═════ DATASET ENTRIES

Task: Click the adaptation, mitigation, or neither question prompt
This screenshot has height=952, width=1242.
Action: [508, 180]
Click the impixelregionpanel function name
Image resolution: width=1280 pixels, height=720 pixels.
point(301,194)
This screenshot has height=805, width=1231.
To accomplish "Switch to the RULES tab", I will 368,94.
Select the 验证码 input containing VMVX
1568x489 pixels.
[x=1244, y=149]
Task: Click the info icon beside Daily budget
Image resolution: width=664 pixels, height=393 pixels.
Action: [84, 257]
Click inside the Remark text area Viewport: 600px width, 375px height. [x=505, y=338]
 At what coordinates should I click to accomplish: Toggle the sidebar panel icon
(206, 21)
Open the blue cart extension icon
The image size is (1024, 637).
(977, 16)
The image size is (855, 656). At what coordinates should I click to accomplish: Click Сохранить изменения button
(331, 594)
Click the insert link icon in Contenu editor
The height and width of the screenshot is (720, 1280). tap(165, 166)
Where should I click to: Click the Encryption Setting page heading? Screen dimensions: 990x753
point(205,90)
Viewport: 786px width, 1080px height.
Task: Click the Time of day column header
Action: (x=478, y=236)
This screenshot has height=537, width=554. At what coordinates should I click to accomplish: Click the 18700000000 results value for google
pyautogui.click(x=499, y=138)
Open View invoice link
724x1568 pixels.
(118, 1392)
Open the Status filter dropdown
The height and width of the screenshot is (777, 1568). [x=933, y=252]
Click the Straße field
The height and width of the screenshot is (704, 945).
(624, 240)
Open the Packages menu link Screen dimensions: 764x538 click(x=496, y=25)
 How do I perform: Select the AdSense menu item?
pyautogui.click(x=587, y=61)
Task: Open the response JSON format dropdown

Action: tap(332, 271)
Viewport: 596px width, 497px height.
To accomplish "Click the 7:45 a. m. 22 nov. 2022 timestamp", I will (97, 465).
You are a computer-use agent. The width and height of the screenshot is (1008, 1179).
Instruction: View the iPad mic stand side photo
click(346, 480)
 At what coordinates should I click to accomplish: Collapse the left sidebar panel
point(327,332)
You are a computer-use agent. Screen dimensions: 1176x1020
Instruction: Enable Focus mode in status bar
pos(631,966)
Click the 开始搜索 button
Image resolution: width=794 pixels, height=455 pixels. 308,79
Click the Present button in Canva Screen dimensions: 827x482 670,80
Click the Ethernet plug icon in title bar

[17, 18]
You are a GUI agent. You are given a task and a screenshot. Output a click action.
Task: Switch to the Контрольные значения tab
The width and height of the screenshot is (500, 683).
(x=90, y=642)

══════════

None of the lines before the one containing "At what coordinates should I click to accomplish: Collapse" belong in the answer; reproduce that line and all later lines of the records exactly.

▶ **EXERCISE ANSWER**
 At what coordinates should I click to accomplish: Collapse the left sidebar panel
point(327,332)
You are a computer-use agent. Screen dimensions: 1176x1020
Instruction: Enable Focus mode in status bar
pos(631,966)
Click the 开始搜索 button
Image resolution: width=794 pixels, height=455 pixels. 308,79
Click the Present button in Canva Screen dimensions: 827x482 670,80
Click the Ethernet plug icon in title bar

[17, 18]
You are a GUI agent. You are given a task and a screenshot. Output a click action.
Task: Switch to the Контрольные значения tab
The width and height of the screenshot is (500, 683).
(x=90, y=642)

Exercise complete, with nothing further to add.